[Start of Attachment]

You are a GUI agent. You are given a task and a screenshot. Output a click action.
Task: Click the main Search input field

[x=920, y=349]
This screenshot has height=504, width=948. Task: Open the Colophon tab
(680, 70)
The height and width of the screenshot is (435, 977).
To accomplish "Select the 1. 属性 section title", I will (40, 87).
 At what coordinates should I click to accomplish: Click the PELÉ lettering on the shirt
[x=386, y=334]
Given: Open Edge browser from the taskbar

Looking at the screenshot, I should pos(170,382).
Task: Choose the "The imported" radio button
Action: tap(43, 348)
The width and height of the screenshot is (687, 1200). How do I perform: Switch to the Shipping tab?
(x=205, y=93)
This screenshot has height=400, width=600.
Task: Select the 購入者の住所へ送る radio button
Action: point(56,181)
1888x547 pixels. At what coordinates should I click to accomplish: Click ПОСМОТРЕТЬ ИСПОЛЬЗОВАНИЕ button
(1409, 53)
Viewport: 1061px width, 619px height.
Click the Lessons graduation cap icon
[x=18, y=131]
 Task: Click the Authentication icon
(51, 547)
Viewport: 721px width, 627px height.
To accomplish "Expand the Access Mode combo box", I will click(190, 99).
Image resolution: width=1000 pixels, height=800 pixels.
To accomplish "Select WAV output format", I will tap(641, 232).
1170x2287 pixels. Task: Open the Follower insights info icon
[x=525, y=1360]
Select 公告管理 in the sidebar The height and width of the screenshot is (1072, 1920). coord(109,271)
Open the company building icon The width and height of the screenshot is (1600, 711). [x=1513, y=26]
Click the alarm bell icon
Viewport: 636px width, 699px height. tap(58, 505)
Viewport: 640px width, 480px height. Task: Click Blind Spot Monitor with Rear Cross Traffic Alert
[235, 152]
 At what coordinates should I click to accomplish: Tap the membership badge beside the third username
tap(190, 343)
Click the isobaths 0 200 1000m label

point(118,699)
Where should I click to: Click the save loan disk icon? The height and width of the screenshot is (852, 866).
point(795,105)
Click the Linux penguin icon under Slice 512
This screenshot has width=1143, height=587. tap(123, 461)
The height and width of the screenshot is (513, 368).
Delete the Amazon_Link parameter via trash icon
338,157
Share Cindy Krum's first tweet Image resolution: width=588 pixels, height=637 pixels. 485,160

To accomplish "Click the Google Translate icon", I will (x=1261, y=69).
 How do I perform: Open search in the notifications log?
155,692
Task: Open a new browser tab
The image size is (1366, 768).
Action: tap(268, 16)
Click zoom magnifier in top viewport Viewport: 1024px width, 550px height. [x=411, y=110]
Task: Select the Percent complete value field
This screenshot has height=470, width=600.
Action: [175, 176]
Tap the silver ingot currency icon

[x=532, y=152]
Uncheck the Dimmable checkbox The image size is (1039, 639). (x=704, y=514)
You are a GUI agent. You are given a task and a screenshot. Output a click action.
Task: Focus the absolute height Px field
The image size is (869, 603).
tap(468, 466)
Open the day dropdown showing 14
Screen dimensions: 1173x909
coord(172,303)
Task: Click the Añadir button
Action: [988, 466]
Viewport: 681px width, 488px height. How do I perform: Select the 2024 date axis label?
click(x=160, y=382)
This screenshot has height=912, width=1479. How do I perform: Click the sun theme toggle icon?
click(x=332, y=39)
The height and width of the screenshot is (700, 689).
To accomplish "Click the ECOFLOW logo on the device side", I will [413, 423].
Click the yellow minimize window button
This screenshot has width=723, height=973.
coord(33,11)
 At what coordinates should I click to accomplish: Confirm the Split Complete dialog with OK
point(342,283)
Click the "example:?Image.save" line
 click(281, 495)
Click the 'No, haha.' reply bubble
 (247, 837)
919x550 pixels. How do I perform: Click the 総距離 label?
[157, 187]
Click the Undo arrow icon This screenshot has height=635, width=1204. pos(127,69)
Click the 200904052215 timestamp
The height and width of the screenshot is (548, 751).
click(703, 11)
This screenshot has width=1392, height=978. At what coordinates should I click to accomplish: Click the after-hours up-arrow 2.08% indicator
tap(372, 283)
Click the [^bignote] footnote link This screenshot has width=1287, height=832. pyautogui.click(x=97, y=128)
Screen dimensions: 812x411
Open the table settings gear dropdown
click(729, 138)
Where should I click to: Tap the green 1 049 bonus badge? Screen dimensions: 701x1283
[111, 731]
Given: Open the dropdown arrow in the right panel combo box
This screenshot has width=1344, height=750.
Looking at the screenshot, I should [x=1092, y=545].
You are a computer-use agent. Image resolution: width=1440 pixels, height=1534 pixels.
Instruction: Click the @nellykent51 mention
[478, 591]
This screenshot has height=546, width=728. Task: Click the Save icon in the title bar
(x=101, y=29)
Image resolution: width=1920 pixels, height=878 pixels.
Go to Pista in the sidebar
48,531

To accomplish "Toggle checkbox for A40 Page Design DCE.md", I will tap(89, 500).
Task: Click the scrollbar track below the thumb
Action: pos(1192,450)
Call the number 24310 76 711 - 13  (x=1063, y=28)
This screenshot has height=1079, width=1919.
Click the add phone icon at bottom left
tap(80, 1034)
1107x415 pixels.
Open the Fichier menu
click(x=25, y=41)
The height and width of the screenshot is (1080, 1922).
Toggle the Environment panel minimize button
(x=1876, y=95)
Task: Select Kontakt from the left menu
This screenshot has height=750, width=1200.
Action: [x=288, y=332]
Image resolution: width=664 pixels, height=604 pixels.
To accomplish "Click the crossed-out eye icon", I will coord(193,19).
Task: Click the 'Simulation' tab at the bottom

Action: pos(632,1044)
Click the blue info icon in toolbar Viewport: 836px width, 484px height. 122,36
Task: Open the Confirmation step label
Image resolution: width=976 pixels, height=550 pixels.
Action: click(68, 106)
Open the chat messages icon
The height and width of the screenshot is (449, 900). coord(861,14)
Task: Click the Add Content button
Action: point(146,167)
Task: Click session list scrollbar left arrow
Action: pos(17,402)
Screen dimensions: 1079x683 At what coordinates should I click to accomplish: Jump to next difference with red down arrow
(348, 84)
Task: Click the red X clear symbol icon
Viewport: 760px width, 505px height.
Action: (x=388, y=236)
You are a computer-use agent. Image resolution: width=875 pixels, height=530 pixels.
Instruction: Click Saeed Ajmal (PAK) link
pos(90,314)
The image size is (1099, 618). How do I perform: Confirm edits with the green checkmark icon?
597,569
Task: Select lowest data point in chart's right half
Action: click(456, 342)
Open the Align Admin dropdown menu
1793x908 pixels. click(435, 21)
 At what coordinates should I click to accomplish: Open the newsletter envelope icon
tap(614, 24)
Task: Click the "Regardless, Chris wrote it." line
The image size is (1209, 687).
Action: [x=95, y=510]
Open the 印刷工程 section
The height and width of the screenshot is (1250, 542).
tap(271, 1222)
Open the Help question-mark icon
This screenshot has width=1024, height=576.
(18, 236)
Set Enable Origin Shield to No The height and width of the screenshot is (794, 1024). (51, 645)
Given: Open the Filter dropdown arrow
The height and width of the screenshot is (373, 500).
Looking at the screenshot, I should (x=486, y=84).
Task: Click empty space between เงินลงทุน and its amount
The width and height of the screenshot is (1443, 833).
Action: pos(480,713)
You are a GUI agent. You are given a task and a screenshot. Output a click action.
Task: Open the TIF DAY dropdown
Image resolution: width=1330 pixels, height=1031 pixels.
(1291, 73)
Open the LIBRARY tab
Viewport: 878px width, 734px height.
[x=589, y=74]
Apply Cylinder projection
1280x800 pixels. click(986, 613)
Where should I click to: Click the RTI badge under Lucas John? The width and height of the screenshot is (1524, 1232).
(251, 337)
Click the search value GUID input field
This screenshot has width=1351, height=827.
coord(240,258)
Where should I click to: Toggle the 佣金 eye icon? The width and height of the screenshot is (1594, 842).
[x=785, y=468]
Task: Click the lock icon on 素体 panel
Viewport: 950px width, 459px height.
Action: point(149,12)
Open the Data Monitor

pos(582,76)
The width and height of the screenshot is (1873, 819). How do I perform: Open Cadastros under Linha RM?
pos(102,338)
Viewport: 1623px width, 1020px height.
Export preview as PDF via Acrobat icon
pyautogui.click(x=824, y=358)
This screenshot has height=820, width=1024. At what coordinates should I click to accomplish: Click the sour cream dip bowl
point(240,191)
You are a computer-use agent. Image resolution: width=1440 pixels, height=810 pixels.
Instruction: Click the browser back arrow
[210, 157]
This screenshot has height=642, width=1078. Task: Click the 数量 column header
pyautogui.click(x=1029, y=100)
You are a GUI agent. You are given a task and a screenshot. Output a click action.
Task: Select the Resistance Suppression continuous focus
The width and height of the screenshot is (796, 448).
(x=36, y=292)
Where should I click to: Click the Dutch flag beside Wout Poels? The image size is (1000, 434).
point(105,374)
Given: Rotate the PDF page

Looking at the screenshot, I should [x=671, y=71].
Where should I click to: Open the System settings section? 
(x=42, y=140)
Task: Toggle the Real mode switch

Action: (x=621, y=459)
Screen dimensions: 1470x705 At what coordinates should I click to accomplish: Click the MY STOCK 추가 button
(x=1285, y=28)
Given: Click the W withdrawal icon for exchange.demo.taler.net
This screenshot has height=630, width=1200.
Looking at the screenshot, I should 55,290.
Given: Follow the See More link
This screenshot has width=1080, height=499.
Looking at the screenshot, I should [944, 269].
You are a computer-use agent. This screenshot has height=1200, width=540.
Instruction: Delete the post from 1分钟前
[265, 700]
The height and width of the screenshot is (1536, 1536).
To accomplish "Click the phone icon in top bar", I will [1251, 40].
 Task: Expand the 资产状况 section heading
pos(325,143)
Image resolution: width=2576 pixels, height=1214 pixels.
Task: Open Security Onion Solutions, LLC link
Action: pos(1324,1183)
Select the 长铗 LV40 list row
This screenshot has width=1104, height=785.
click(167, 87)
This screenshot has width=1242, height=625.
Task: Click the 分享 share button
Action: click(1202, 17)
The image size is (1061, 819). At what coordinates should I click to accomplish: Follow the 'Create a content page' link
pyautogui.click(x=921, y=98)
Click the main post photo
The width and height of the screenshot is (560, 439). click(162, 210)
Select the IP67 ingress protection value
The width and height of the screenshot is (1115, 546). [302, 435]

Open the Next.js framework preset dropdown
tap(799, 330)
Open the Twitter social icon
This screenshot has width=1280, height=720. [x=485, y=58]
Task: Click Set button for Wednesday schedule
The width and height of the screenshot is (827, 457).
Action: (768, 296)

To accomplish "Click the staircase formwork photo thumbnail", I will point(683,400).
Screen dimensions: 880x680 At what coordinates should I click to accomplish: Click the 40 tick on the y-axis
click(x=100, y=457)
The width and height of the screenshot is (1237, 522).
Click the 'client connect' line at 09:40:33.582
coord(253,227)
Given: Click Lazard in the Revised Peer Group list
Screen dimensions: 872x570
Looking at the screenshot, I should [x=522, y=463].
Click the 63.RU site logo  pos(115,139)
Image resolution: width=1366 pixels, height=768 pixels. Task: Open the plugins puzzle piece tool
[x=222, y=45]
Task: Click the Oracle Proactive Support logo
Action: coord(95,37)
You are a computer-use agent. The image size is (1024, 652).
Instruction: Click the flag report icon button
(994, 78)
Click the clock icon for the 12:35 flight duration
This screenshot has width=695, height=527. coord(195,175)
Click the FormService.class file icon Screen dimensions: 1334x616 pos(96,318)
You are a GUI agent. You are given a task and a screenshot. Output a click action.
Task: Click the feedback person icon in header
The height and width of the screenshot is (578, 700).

[End of Attachment]

=== Task description ===
Take the records above and return, word for word, only the lines that fall from the line with "Image resolution: width=1000" to the line with "Select 公告管理 in", both of them included.

=== Answer for this exercise ===
Image resolution: width=1000 pixels, height=800 pixels.
To accomplish "Select WAV output format", I will tap(641, 232).
1170x2287 pixels. Task: Open the Follower insights info icon
[x=525, y=1360]
Select 公告管理 in the sidebar The height and width of the screenshot is (1072, 1920). coord(109,271)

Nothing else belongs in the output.